Albert V. Holocaust testimony (HVT-4253) interviewed by Michel Rosenfeldt and Patrice Van Laethem
- Brussels, Belgium : Fondation Auschwitz, 2000
- Interview Date
- July 25 and 26, 2000.
- 2 copies: Betacam SP dub; and 1/2 in. VHS with time coding.
- Cite As
- Albert V. Holocaust Testimony (HVT-4253). Fortunoff Video Archive for Holocaust Testimonies, Yale University Library.
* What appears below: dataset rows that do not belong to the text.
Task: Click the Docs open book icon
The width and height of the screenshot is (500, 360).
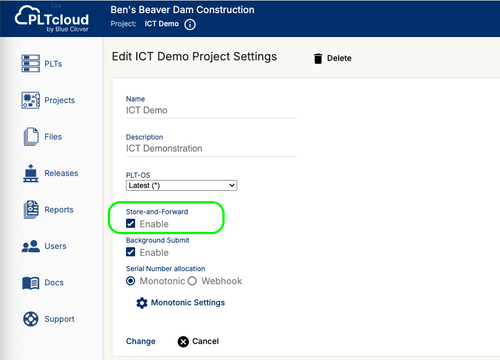Action: click(x=31, y=283)
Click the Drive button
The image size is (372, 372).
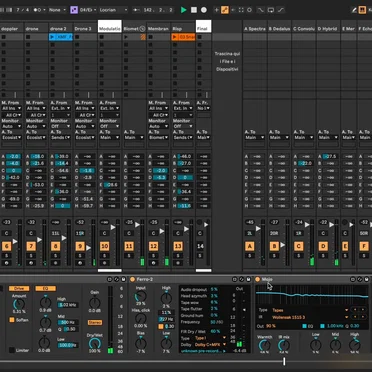tap(19, 288)
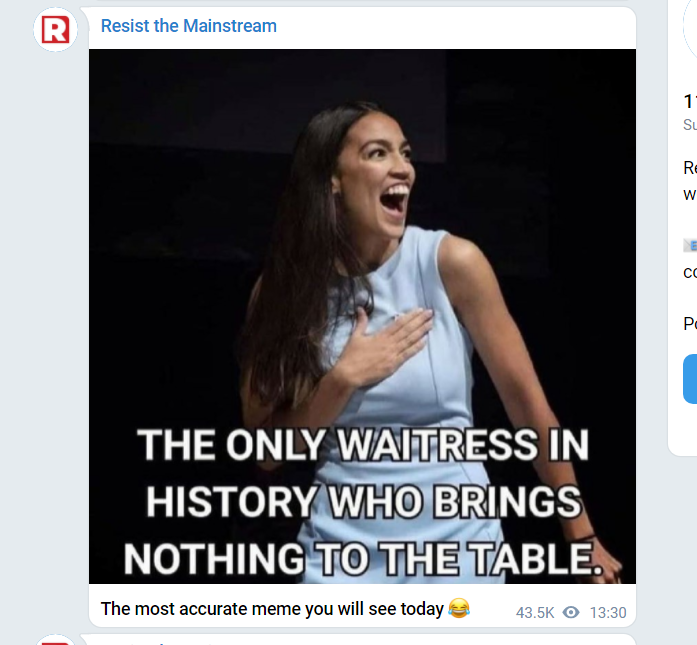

Videotape testimony of Albert V., a non-Jew, who was born in Antwerp, Belgium in 1921, one of five children. He recalls his family's antipathy to Germany due to his father's four years as a prisoner-of-war in World War I; attending boarding school in Blankenberge for five years, then teaching there beginning in 1936; German invasion in May 1940; draft into the Belgian military; release after capitulation; a government job in Brussels; one brother going into hiding when drafted for forced labor in Germany; mapping German bunkers for the underground; fleeing with a friend in May 1942, intending to join the army in England; arrest in France; imprisonment in Montjean-sur-Loire, Nevers, and Dijon; friendship with a Jewish prisoner; transfer to Hamburg as a forced laborer; a two-week leave after a year; returning home; joining the resistance (he did not return to Germany); creating false papers with a group in Brussels; arrest in August 1944; imprisonment in St. Gilles; transfer to Neuengamme; slave labor digging clay; a beating resulting in a permanent hearing loss in one ear; hospitalization for dysentery; a Belgian prisoner who organized the work assignments placing him in an inside job and giving him socks; joining the camp underground led by the Belgian job assigner; public hangings; maintaining hope he would survive; train evacuation to Lübeck in April 1945; receiving Red Cross packages; placement with French, Belgian, Dutch, and Luxumbourger prisoners on a transport to Sweden; a kapo being beaten to death en route; recuperating there for ten weeks; learning his sister and her child had been killed in a rocket attack; and a joyful return home. Mr. V. discusses relations between national groups in Neuengamme; the importance of group solidarity; nightmares for two years after liberation; not sharing his experiences until the 1970s; and speaking to school classes.